8.31.2008

in the name of baseball and bobby higginson

my extensive research (read: google) (compiled for baseball love poems) led me to this gem:

"Hitting is all muscle memory," says Higginson . "Your mind absorbs things and transmits them to your muscles." He thinks he may have learned that in Psych 101. "It definitely wasn't in calculus," he says.


and another, from the same article:

"I'd rather throw out a guy at home than hit a home run," says Higginson , who has done that seven times in the last two seasons. "Nail a guy at the plate, and all the momentum swings to your side."


oh, higgy, where are you now? probably fat and balding and knocking up another stripper. becoming an anti-legend.

8.27.2008

woot! / what i did last week

I was working on a story with Kyle, my boss at MIRS/softball coach, who just happens to rule. And write well. And rule.
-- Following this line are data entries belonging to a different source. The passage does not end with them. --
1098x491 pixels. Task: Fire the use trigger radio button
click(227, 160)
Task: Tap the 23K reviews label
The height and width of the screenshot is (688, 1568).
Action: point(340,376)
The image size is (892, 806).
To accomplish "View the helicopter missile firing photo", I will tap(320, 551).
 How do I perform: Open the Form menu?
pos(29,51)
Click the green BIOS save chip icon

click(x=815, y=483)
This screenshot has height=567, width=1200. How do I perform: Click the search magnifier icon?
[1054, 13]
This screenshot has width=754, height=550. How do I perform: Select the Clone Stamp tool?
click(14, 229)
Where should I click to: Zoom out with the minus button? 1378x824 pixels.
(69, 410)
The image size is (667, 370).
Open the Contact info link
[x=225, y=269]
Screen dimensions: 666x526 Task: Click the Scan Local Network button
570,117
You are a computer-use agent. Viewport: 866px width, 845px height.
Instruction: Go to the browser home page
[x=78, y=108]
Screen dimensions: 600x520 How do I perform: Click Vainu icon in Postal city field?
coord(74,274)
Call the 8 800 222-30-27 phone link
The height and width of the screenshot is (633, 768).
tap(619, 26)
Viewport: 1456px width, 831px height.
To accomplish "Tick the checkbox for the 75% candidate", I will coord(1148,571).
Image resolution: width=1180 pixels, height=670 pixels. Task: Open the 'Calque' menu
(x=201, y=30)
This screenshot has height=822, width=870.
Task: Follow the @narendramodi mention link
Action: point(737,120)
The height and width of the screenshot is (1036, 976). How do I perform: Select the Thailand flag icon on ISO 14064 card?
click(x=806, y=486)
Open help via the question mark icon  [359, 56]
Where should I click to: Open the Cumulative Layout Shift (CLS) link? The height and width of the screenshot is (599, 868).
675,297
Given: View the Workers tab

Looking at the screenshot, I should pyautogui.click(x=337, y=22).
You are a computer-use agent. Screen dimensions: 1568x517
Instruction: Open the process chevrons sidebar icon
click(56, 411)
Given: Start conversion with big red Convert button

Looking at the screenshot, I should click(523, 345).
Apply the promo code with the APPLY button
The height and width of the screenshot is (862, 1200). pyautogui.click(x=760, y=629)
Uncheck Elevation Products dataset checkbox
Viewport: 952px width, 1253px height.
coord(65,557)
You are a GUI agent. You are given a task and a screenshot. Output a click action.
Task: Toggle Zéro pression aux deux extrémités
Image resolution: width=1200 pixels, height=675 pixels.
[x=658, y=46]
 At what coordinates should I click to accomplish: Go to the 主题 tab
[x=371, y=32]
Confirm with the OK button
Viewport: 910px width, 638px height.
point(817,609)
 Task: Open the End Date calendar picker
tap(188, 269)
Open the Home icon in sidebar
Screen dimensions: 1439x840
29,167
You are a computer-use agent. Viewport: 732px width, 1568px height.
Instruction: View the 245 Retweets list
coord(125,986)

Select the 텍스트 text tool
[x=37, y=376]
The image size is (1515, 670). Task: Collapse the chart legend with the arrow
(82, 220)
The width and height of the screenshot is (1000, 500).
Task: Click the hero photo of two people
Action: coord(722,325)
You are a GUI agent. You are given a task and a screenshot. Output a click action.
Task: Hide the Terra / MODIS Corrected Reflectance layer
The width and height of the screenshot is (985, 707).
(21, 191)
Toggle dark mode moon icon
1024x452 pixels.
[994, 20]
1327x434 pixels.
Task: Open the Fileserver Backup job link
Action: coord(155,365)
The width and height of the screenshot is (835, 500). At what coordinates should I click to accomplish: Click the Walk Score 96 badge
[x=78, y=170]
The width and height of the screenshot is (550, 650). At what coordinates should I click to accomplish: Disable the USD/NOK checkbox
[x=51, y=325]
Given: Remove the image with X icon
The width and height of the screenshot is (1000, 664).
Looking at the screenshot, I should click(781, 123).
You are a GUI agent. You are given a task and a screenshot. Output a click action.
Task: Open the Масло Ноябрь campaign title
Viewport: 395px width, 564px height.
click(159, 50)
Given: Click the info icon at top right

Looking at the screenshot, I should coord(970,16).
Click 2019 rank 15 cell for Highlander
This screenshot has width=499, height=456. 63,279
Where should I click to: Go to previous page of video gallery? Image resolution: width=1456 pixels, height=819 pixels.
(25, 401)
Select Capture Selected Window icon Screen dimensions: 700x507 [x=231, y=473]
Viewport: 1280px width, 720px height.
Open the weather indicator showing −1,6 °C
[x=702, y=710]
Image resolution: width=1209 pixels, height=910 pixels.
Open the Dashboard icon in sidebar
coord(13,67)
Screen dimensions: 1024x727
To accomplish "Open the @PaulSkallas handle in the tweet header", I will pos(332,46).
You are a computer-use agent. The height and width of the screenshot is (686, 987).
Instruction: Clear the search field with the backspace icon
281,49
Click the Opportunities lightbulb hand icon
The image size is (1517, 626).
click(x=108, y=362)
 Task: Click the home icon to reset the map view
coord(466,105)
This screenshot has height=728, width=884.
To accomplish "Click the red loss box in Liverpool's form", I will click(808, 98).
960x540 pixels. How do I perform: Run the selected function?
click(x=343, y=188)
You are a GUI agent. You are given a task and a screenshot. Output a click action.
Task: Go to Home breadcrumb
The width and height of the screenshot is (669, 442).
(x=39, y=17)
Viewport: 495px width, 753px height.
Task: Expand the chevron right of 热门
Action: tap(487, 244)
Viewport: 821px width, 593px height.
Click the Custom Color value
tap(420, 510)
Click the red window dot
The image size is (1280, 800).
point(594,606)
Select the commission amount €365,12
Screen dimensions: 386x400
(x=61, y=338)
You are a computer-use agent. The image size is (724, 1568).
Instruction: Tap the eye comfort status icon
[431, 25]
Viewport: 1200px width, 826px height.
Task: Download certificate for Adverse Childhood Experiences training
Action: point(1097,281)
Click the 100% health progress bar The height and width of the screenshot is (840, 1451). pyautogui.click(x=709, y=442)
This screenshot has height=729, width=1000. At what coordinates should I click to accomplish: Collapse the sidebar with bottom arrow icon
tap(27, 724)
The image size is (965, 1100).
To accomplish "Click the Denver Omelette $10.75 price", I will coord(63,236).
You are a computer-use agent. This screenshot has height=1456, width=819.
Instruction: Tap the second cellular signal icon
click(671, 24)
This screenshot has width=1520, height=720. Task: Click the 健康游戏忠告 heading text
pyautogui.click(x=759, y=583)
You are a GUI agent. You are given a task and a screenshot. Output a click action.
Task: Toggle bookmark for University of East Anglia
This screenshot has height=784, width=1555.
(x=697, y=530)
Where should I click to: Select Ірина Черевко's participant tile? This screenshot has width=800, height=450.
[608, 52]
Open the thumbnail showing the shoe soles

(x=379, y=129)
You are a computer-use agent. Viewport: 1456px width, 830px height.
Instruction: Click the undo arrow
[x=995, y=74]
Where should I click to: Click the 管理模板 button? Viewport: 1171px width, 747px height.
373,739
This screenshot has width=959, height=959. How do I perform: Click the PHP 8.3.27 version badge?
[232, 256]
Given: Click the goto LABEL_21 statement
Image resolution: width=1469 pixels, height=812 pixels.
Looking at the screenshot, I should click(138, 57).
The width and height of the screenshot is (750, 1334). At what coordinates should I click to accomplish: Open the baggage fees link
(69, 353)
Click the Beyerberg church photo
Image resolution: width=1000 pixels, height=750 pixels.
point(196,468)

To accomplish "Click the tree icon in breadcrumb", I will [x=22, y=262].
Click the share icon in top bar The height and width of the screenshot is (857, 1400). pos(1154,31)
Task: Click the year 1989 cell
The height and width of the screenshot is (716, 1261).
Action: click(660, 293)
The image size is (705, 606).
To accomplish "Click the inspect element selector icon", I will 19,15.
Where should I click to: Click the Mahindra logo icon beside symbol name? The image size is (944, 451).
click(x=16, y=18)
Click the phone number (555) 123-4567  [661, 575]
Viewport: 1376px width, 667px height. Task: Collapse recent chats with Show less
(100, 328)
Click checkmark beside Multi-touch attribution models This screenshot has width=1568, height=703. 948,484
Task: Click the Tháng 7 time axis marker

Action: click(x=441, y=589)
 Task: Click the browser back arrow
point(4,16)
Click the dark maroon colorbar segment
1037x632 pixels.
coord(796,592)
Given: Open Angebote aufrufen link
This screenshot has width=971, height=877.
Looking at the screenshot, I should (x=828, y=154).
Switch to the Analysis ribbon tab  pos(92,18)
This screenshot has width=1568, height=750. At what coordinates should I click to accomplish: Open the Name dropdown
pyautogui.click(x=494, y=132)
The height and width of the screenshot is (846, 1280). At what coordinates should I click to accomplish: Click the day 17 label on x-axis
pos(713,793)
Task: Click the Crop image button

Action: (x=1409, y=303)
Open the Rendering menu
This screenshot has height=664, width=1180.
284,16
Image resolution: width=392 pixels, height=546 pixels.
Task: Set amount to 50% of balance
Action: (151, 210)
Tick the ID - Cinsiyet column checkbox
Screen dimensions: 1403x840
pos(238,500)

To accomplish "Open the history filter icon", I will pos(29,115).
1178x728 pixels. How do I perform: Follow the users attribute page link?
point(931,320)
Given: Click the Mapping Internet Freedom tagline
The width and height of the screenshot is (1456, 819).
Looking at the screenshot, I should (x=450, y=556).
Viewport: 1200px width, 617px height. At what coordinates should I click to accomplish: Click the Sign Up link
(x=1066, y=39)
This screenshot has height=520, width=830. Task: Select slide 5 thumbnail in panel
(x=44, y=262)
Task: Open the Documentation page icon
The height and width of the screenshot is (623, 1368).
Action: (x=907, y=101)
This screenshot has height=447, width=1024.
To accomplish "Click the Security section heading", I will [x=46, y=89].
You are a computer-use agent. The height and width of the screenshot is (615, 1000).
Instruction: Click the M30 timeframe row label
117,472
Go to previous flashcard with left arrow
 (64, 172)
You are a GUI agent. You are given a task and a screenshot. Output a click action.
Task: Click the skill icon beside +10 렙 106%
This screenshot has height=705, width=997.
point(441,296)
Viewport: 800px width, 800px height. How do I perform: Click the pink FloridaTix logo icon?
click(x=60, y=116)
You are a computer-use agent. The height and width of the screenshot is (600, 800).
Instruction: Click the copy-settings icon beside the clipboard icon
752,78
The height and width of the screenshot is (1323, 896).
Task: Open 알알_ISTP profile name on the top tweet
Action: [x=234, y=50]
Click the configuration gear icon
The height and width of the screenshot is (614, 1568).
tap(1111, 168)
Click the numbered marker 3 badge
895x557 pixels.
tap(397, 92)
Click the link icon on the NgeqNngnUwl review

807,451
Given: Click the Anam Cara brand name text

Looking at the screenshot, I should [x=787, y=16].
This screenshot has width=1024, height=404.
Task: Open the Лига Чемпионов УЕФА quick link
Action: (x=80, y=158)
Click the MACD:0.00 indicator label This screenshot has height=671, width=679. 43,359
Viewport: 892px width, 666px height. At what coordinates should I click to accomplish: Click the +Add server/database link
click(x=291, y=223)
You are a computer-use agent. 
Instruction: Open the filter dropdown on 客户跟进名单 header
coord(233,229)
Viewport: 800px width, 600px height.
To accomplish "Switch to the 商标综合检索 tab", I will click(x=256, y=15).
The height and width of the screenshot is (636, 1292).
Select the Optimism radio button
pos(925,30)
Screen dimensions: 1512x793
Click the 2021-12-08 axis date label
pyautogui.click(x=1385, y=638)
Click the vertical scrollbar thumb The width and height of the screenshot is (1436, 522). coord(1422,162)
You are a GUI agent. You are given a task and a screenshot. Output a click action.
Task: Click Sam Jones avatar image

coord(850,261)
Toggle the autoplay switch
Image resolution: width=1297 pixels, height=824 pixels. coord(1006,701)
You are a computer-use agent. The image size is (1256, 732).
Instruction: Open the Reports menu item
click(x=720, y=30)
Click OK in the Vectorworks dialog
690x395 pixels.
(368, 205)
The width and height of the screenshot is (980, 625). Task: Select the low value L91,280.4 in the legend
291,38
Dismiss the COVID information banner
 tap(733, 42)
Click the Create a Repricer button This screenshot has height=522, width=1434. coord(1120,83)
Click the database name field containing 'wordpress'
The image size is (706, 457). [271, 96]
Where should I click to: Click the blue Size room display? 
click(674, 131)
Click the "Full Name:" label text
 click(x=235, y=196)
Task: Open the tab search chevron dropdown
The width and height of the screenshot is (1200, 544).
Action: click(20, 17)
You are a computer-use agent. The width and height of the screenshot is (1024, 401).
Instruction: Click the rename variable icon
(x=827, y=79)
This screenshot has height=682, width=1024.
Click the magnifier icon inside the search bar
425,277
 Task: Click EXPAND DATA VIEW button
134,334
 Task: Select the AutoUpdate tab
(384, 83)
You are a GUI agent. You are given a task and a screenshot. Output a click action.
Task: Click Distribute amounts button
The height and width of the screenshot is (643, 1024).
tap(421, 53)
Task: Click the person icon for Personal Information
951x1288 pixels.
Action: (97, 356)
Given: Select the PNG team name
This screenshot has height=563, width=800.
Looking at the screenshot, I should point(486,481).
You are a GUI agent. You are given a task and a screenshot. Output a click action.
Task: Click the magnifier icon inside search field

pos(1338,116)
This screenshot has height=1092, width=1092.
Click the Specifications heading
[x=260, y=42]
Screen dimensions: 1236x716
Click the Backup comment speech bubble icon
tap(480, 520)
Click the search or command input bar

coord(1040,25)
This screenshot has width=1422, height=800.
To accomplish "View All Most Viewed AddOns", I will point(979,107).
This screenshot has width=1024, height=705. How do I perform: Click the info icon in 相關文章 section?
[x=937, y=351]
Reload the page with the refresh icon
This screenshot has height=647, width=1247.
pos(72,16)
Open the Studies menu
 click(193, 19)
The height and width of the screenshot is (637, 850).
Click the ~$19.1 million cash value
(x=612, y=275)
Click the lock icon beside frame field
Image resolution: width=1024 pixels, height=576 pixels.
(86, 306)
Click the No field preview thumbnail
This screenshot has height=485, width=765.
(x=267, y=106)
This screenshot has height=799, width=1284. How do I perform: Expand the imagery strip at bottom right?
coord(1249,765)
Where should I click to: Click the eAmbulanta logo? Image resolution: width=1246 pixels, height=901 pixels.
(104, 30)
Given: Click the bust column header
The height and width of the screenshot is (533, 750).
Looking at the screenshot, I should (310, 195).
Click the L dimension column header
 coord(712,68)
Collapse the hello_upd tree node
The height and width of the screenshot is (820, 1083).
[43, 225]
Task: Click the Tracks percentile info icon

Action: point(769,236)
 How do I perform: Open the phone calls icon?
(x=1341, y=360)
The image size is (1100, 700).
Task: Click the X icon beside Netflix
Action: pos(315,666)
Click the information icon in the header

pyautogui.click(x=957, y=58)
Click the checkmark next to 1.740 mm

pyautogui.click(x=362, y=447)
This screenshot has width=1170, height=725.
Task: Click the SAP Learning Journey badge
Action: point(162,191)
Here's the article; "THOUGHTS from the MIND" are always welcome.

8.21.2008

this is how you beat john mccain

(i only wish i could take credit for it)

from tim, the brilliant man about philly who really should be hired at the new york times or the inquirer. seriously.

remember the swiftboat smear? this is what john kerry should have done. now obama, and his ninny-pants handlers, need to buck up and say "that's a lie, stop lying, you old old crazy man."

this is point number one:

Give a speech specifically about McCain. Attack everything that voters think they know about him, every perceived strength. Begin by telling America, "If you think you're voting for John McCain who ran for President against George Bush in 2000, you're wrong." Detail every backtrack McCain has made, every position he's reversed himself on, every move he's made to cozy up with the Bush administration, the Republican-led congress, and the base of his party. Attribute it to a combination of ambition and delusion. Call him by his first name whenever possible.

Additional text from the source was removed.